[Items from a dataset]
============

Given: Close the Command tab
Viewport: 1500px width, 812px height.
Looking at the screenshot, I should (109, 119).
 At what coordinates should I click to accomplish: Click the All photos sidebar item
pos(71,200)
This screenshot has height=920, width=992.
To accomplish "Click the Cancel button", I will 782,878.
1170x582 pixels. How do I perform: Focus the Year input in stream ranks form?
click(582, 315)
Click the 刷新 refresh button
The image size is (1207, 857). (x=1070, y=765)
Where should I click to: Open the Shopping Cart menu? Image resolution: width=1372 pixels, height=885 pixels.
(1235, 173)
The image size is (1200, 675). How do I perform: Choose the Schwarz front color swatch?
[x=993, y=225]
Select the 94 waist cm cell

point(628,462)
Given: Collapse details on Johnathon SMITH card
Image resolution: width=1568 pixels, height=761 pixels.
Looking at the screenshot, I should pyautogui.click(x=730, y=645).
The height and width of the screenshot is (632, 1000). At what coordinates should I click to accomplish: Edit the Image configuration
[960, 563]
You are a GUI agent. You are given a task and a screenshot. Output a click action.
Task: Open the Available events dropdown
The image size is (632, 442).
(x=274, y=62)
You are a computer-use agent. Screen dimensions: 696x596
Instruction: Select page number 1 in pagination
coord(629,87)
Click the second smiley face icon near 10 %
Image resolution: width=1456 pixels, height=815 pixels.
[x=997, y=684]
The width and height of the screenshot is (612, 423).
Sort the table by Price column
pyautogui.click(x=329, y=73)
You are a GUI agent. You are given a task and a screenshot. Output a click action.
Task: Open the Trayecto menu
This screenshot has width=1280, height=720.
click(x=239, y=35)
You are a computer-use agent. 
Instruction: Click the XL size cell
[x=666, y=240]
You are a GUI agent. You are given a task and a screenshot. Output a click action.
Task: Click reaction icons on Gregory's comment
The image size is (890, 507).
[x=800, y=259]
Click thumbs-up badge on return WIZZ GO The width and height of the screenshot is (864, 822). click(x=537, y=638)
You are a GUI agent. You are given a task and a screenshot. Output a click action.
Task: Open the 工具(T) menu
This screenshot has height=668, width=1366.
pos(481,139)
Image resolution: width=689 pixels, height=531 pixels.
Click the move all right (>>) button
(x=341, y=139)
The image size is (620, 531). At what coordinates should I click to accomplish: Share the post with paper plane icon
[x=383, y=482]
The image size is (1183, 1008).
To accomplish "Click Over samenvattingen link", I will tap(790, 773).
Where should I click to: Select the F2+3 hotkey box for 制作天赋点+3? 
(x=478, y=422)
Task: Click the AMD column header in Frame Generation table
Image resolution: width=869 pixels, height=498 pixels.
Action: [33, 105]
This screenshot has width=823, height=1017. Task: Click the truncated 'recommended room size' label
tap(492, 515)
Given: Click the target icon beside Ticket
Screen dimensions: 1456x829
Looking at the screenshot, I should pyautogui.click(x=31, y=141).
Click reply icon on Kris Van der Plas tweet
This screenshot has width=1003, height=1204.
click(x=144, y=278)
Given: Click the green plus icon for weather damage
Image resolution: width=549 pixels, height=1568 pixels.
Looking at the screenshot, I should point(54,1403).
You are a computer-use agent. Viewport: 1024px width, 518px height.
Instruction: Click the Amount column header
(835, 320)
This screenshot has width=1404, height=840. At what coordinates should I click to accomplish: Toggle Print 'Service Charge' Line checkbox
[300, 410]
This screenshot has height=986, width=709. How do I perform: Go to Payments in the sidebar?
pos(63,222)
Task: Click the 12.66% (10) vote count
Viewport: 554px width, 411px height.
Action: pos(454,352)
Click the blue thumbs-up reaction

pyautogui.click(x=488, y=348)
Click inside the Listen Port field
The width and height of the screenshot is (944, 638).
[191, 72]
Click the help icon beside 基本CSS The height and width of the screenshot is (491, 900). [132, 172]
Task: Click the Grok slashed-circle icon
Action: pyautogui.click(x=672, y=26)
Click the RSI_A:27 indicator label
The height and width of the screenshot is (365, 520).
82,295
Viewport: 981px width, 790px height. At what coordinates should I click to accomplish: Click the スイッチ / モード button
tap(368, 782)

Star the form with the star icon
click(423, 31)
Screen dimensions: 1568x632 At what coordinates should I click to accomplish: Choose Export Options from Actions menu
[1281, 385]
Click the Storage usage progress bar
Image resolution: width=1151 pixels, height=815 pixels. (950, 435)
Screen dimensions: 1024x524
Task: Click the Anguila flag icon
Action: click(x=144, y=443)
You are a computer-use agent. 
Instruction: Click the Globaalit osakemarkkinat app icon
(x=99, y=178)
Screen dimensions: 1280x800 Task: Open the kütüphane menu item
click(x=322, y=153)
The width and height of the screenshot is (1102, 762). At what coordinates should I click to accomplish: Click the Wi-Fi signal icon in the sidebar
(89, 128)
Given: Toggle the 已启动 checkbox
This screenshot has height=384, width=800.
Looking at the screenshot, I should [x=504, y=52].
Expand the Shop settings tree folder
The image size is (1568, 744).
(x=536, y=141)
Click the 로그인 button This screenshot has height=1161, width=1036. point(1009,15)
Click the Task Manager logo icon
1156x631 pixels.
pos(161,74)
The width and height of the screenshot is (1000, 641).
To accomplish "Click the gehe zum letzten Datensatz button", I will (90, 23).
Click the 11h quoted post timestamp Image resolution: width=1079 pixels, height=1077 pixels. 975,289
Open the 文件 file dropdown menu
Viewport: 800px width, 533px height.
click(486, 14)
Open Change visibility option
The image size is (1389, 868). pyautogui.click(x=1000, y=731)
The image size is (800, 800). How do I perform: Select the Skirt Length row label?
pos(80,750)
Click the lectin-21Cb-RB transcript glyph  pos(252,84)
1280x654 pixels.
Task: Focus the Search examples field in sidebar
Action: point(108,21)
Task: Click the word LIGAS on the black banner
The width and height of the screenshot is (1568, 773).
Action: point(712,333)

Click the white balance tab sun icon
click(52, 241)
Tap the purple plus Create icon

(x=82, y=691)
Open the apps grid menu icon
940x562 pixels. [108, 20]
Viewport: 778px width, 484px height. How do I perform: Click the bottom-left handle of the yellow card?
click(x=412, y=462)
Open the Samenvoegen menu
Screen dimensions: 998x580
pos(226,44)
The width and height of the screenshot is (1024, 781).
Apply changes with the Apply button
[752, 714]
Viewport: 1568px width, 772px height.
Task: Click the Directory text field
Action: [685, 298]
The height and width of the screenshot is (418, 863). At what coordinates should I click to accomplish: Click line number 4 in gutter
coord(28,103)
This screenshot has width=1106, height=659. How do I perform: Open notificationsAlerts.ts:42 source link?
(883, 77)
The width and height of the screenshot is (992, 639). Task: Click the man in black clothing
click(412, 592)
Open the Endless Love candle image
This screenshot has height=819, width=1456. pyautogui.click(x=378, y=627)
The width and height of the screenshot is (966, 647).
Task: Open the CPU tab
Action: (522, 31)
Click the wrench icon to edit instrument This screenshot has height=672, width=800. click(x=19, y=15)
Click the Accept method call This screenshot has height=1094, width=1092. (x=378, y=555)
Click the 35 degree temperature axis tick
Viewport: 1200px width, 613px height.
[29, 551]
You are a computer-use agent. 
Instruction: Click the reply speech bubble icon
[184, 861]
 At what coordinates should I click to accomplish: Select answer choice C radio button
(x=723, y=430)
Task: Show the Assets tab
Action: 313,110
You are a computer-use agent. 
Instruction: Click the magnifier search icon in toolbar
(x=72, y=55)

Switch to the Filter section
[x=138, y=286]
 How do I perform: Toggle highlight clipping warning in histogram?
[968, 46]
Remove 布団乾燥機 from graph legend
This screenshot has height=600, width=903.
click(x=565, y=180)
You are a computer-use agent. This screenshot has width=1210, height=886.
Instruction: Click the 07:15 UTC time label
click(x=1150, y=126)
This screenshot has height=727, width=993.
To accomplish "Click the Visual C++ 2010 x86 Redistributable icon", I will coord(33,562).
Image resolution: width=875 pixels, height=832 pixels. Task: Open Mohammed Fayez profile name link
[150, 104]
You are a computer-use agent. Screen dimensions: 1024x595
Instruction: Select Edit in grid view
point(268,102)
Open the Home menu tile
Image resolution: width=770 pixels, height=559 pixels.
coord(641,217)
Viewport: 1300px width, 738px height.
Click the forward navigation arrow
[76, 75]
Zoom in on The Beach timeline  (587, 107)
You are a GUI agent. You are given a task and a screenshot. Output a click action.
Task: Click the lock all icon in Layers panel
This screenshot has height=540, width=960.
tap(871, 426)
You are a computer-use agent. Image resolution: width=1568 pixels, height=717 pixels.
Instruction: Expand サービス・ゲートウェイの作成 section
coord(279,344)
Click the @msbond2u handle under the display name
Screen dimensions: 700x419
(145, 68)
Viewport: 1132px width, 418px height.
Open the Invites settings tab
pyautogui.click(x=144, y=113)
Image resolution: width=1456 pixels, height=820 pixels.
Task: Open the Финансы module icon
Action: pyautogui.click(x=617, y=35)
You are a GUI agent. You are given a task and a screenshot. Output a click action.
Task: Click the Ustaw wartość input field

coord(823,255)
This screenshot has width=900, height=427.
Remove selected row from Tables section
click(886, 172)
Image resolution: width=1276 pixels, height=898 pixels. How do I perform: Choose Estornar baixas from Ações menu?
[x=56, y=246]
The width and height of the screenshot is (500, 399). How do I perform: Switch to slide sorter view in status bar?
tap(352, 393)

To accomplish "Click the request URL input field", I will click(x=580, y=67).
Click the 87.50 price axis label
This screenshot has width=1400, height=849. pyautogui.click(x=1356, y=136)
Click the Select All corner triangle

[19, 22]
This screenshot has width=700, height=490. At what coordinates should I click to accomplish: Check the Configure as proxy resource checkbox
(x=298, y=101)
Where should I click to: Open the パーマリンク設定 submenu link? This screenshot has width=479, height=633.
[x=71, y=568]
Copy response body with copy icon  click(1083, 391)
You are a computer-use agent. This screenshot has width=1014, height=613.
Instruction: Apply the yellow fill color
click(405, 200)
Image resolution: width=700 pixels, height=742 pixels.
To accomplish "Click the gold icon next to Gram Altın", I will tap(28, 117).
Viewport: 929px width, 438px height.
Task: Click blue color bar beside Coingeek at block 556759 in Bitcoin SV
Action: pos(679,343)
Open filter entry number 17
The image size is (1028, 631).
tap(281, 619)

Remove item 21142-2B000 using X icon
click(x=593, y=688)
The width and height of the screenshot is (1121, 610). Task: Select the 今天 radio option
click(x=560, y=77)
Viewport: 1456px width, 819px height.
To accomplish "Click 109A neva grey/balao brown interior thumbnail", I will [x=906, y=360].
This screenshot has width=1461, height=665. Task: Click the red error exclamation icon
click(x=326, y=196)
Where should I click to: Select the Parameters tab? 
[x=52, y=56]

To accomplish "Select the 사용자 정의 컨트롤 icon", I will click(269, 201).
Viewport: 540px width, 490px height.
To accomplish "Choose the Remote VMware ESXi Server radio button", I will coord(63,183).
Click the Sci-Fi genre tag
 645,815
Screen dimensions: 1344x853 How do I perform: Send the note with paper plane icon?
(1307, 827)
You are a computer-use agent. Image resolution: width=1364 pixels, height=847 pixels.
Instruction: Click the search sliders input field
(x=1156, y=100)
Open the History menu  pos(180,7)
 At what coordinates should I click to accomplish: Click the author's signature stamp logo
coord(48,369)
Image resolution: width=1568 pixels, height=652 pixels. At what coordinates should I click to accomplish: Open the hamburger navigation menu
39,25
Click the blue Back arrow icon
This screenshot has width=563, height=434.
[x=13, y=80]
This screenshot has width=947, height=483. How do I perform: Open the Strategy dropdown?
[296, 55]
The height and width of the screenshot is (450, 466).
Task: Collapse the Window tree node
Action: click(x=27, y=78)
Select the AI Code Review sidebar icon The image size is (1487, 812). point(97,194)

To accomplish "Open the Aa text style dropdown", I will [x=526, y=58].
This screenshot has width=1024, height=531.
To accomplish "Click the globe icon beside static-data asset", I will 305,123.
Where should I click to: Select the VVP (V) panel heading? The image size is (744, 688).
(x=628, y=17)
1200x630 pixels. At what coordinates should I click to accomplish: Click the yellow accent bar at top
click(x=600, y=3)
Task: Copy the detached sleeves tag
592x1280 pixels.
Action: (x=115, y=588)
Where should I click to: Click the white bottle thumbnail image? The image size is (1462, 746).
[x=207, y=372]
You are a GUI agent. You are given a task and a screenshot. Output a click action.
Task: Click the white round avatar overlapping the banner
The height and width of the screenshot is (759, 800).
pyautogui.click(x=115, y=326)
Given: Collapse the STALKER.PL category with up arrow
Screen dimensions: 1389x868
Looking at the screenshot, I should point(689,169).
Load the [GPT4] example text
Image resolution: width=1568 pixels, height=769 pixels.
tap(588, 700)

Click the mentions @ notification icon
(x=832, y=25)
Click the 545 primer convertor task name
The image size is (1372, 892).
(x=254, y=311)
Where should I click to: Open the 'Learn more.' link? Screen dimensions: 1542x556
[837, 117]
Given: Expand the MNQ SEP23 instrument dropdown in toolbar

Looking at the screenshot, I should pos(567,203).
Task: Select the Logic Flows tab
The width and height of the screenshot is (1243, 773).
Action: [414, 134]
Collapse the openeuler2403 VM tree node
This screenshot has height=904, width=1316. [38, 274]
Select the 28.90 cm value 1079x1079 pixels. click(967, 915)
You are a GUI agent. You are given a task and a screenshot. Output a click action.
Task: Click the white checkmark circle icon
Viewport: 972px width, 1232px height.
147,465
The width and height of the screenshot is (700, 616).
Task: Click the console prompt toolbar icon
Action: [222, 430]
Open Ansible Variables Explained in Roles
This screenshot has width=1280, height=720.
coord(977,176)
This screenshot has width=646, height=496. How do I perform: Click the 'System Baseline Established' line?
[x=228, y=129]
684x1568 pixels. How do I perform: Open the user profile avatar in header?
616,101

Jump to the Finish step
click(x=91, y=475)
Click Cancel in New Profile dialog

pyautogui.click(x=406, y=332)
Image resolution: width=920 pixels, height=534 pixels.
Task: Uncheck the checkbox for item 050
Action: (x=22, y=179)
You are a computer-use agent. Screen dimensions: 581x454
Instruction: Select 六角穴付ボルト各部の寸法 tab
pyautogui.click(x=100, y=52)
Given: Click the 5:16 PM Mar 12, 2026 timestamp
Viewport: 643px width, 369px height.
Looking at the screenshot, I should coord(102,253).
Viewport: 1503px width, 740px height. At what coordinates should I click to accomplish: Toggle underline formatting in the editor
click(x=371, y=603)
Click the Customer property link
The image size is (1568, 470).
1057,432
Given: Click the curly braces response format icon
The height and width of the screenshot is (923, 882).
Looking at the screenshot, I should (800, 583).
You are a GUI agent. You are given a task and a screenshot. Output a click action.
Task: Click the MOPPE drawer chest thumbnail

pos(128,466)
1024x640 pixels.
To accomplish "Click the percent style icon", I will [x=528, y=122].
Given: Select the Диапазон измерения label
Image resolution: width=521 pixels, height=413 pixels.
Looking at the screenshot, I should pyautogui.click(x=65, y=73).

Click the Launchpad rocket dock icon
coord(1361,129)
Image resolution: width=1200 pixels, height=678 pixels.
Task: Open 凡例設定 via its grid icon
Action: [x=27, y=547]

============

* _WORK INSTRUCTION_
Lines above with "Copy": state how many, nothing more.

* _WRITTEN ANSWER_
2